Start of DATA TO EXAMINE
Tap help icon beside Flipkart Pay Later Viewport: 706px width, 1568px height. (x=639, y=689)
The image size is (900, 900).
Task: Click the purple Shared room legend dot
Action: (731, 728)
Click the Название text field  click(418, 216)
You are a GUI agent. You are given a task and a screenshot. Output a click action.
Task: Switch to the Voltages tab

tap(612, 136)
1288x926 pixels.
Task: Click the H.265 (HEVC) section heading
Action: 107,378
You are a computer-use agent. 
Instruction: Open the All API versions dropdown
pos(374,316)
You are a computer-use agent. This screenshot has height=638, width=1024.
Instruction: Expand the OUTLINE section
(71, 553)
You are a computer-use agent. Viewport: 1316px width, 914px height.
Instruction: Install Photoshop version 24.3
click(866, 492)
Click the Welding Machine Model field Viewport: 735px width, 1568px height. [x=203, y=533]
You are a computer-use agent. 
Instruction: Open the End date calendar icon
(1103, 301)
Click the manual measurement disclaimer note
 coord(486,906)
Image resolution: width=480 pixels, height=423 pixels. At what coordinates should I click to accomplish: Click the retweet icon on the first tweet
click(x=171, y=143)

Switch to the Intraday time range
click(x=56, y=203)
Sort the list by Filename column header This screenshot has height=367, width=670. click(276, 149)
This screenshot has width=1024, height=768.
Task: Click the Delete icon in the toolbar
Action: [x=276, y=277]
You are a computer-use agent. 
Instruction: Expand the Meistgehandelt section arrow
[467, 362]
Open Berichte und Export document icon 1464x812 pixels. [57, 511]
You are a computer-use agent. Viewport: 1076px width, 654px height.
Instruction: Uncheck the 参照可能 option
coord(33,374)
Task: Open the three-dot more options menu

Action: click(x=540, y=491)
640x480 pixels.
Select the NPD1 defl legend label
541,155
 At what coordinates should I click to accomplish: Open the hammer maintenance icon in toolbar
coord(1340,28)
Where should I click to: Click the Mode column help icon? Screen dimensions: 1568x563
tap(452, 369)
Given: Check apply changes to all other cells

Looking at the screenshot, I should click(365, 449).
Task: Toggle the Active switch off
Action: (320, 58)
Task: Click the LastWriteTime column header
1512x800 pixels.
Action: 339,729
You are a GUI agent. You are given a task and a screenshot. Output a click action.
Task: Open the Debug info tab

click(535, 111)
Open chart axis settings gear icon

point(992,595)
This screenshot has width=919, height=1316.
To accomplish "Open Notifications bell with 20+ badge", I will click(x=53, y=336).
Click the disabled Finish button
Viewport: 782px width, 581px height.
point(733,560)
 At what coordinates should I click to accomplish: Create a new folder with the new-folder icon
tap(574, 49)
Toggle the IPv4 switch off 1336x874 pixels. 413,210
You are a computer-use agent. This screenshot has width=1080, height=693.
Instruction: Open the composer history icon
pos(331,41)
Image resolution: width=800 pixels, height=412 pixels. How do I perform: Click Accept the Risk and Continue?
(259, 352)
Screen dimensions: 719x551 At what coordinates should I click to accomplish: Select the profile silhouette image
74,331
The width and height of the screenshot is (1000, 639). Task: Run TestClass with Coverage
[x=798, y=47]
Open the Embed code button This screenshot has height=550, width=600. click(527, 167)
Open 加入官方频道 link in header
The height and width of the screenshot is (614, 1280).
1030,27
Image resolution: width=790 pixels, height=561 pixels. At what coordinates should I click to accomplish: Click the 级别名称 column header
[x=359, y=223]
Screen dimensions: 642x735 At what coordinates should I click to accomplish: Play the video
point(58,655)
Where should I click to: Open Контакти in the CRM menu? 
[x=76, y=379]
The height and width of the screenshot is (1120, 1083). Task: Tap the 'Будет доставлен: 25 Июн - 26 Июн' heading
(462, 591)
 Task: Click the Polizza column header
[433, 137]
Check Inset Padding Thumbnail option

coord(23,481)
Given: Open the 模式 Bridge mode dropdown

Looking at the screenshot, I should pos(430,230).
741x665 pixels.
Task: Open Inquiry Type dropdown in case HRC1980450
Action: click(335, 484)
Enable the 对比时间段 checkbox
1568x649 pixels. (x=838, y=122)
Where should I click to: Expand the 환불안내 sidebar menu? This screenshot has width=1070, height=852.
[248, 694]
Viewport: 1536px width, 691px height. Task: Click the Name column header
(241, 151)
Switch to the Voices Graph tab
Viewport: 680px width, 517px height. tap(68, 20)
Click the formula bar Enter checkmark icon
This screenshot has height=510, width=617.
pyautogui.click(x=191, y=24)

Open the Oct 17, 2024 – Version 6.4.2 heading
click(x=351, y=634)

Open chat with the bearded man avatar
End of DATA TO EXAMINE
Everything from the line containing "Task: Click the LastWriteTime column header" through the line containing "Toggle the IPv4" in the material above should be retyped exactly, both ends included, and nothing more.

TASK SOLUTION:
Task: Click the LastWriteTime column header
1512x800 pixels.
Action: 339,729
You are a GUI agent. You are given a task and a screenshot. Output a click action.
Task: Open the Debug info tab

click(535, 111)
Open chart axis settings gear icon

point(992,595)
This screenshot has width=919, height=1316.
To accomplish "Open Notifications bell with 20+ badge", I will click(x=53, y=336).
Click the disabled Finish button
Viewport: 782px width, 581px height.
point(733,560)
 At what coordinates should I click to accomplish: Create a new folder with the new-folder icon
tap(574, 49)
Toggle the IPv4 switch off 1336x874 pixels. 413,210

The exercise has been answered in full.